[[ Exercise inputs, beginning ]]

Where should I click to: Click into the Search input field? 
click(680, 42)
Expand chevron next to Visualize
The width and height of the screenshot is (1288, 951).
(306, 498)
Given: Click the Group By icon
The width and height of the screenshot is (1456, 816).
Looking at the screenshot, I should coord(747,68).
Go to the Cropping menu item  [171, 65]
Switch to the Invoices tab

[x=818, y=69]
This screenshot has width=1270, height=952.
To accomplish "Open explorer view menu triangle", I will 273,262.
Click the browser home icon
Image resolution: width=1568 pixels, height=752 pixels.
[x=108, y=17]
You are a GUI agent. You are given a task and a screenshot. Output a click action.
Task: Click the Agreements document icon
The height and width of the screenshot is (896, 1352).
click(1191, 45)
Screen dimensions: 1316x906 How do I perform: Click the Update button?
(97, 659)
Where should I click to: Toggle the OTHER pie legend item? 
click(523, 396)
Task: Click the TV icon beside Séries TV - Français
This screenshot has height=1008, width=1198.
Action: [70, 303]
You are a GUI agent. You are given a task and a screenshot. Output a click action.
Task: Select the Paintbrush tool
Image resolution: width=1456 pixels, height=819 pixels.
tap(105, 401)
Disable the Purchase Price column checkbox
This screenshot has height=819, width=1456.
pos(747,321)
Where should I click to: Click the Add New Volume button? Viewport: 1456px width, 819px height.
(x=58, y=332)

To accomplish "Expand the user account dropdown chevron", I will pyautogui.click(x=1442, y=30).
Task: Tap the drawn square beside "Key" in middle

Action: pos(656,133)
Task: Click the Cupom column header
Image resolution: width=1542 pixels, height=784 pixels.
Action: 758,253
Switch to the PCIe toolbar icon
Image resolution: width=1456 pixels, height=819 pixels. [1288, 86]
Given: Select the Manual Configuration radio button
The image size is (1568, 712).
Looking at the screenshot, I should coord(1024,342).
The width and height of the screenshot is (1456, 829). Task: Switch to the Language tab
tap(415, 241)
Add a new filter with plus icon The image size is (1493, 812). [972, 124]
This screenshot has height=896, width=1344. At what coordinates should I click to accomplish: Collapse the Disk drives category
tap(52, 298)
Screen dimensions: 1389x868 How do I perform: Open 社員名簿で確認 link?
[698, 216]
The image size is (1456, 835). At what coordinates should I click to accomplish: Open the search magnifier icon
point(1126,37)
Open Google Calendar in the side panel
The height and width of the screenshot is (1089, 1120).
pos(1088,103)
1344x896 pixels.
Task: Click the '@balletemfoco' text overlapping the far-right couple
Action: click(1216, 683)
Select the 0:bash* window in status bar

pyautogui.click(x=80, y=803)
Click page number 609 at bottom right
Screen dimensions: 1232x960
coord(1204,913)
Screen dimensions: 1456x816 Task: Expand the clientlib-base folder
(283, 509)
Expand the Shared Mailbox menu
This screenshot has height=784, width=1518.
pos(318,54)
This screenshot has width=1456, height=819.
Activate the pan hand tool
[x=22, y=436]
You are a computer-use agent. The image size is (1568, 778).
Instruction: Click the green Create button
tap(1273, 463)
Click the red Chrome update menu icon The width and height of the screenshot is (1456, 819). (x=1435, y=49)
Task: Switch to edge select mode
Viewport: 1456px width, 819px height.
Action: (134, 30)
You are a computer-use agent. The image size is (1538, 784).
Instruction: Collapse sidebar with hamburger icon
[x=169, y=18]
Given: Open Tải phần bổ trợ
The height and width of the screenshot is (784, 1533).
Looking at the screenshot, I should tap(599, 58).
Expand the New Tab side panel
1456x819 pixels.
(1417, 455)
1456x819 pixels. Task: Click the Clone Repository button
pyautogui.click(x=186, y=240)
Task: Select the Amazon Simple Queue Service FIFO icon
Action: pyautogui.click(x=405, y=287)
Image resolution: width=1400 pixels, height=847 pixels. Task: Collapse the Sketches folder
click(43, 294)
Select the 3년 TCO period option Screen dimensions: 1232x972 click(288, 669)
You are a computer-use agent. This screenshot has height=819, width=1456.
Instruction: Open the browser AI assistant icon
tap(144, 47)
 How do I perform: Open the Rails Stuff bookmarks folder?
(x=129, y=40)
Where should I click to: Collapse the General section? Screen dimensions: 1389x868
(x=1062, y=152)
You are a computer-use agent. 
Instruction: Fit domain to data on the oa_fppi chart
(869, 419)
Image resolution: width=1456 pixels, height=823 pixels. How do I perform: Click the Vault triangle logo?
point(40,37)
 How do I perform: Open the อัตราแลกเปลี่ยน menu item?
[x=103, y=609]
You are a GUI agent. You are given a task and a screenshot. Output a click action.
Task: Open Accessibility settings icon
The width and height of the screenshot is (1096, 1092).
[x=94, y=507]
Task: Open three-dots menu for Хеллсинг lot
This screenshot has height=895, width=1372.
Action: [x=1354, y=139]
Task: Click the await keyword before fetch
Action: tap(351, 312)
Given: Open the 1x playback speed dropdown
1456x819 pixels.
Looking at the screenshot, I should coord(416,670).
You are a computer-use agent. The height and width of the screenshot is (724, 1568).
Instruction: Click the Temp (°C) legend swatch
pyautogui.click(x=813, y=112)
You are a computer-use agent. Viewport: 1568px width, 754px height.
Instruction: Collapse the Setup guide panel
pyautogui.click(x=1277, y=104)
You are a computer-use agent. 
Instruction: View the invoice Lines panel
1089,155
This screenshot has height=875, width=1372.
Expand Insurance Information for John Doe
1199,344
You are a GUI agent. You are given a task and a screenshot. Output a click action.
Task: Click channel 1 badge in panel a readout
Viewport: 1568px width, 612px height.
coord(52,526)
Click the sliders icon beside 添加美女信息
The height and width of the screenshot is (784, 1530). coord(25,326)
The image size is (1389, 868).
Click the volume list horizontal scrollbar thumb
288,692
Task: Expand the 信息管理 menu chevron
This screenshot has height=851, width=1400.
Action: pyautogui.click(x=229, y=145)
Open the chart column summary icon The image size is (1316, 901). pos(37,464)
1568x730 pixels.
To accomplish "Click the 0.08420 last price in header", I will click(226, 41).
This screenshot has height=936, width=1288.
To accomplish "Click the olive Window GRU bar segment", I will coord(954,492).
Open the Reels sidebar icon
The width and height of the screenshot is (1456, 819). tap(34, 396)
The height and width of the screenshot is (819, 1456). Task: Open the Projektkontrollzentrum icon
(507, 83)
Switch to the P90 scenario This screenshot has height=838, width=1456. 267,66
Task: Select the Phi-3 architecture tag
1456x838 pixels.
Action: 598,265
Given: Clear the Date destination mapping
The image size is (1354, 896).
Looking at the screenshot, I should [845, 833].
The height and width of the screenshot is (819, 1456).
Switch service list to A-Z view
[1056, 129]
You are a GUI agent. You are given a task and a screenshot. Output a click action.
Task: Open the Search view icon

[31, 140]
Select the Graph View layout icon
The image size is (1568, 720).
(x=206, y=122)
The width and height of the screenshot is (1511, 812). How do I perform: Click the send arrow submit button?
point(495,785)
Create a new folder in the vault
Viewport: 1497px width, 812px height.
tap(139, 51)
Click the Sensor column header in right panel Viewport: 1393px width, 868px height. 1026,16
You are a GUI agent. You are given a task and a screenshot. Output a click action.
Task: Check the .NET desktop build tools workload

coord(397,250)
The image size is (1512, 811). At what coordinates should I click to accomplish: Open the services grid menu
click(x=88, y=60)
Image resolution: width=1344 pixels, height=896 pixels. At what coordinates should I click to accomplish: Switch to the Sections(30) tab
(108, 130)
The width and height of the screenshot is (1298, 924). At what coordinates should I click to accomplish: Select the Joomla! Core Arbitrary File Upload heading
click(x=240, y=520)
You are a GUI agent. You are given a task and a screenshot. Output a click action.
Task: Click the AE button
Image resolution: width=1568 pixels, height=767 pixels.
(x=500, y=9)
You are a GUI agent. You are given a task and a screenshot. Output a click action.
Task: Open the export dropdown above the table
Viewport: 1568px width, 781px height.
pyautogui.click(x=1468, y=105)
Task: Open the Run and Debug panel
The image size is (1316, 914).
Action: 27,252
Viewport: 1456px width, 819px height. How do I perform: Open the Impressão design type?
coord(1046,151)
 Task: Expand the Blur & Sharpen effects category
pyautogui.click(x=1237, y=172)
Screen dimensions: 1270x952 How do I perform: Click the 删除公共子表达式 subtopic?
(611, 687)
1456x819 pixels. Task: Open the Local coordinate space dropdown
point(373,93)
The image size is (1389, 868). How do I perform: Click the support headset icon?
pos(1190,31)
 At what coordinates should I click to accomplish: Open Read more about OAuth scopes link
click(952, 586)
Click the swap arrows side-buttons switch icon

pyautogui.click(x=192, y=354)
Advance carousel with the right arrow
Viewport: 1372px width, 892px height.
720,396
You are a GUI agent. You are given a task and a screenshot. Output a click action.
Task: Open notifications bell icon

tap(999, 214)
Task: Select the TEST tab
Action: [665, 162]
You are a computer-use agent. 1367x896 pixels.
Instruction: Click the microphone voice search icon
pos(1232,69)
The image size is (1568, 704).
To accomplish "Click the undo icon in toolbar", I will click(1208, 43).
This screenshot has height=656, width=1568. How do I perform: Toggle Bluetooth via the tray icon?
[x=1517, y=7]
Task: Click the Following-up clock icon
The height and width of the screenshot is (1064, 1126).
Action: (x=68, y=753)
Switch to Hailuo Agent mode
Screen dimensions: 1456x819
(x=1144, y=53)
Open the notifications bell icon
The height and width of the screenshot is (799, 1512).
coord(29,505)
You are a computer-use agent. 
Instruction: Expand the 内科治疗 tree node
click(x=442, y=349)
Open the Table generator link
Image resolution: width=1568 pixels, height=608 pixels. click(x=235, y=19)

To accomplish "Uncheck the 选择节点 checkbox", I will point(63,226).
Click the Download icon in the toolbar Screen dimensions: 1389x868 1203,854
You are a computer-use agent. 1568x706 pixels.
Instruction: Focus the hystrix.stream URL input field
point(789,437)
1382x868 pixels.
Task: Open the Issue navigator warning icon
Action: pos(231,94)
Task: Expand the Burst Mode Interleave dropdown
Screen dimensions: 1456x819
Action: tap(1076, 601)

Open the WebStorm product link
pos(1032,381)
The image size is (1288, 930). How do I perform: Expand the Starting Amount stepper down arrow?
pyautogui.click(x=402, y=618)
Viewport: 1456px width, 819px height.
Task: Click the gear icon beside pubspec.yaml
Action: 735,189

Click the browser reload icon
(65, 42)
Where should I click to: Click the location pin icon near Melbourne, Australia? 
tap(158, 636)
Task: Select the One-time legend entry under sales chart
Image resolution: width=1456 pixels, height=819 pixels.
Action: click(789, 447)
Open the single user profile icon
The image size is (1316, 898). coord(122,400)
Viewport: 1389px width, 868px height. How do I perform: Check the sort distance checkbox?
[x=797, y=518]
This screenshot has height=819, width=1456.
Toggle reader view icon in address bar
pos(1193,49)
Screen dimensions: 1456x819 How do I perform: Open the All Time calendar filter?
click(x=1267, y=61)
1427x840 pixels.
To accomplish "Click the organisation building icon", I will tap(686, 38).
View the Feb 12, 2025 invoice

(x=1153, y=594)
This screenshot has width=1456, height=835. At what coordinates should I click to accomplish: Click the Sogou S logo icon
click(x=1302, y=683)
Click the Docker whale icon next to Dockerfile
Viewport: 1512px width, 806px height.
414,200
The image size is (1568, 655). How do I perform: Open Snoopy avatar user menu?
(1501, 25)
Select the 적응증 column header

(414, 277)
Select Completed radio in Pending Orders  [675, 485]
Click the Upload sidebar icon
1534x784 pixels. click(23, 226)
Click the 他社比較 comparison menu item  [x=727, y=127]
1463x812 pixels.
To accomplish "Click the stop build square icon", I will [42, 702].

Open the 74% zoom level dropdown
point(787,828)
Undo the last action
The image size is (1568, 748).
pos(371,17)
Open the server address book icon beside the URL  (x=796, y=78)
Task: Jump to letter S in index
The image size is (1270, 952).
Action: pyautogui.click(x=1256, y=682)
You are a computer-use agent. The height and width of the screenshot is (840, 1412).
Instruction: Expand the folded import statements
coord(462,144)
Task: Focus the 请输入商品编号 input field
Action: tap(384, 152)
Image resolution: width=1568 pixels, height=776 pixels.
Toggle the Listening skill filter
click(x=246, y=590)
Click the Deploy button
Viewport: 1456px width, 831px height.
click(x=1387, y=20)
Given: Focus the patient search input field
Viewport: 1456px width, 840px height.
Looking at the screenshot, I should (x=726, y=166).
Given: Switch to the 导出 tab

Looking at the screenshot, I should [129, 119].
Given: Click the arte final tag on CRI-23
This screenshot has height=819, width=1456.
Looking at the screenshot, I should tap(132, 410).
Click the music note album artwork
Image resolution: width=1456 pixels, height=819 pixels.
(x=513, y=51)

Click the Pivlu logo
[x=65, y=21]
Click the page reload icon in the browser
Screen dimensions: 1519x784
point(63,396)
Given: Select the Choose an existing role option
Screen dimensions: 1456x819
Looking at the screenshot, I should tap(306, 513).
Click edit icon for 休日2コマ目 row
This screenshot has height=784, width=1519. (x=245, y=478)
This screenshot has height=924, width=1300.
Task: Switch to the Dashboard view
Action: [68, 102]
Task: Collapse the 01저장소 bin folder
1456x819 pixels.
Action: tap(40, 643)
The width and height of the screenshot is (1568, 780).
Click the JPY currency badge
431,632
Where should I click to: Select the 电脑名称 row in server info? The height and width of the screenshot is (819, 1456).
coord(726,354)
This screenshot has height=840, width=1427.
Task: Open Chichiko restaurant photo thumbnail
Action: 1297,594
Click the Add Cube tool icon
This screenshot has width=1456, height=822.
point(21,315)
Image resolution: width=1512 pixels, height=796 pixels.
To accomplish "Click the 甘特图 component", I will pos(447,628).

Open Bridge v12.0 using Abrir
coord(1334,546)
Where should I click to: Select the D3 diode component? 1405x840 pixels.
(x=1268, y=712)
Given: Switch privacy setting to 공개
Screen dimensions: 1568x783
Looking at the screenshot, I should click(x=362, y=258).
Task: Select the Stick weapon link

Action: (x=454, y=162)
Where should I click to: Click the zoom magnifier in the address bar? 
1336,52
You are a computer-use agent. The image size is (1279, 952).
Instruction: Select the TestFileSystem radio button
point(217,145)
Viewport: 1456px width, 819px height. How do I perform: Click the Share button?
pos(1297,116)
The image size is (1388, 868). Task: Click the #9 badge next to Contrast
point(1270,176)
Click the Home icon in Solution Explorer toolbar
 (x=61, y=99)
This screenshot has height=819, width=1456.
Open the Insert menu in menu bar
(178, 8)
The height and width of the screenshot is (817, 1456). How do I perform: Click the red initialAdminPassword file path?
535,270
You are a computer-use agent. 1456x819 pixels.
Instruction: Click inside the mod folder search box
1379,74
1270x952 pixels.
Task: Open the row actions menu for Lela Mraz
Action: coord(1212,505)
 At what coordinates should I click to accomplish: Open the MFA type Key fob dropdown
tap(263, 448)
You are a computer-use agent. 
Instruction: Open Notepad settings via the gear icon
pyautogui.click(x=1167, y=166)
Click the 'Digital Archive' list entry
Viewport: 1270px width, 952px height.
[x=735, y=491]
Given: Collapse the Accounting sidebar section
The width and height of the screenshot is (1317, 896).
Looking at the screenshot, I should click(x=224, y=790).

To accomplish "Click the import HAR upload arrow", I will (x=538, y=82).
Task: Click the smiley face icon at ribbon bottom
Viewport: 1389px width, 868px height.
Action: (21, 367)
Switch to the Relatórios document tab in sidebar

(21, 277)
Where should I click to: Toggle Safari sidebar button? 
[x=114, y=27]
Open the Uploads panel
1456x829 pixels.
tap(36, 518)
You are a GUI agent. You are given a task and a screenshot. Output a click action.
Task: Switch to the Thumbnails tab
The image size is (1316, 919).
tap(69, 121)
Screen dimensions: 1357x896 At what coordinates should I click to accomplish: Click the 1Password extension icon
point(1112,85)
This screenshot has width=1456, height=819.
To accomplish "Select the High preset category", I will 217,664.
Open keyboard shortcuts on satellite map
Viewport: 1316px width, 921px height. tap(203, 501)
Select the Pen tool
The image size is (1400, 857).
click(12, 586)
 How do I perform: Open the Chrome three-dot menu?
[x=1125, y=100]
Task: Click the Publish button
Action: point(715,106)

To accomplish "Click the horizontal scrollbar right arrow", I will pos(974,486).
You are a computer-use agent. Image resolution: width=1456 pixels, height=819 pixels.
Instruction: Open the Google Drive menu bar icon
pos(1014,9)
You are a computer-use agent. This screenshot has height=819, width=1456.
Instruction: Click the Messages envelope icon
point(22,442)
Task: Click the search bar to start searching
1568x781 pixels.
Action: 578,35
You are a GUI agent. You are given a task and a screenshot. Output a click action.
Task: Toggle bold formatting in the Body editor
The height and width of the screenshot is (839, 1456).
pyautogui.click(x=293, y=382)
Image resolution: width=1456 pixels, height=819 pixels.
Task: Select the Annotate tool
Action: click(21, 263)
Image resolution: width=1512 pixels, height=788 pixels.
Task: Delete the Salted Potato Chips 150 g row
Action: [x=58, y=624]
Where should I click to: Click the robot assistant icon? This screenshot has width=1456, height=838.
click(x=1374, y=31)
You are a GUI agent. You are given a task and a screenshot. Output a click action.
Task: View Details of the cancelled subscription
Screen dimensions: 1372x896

[[ Exercise inputs, end ]]

◆ What is being asked ◆
Copy, please, every line from the start of the entries down to the line that holds "Given: Click the Group By icon", with both of those lines included and no others.

◆ Response area ◆
Where should I click to: Click into the Search input field? 
click(680, 42)
Expand chevron next to Visualize
The width and height of the screenshot is (1288, 951).
(306, 498)
Given: Click the Group By icon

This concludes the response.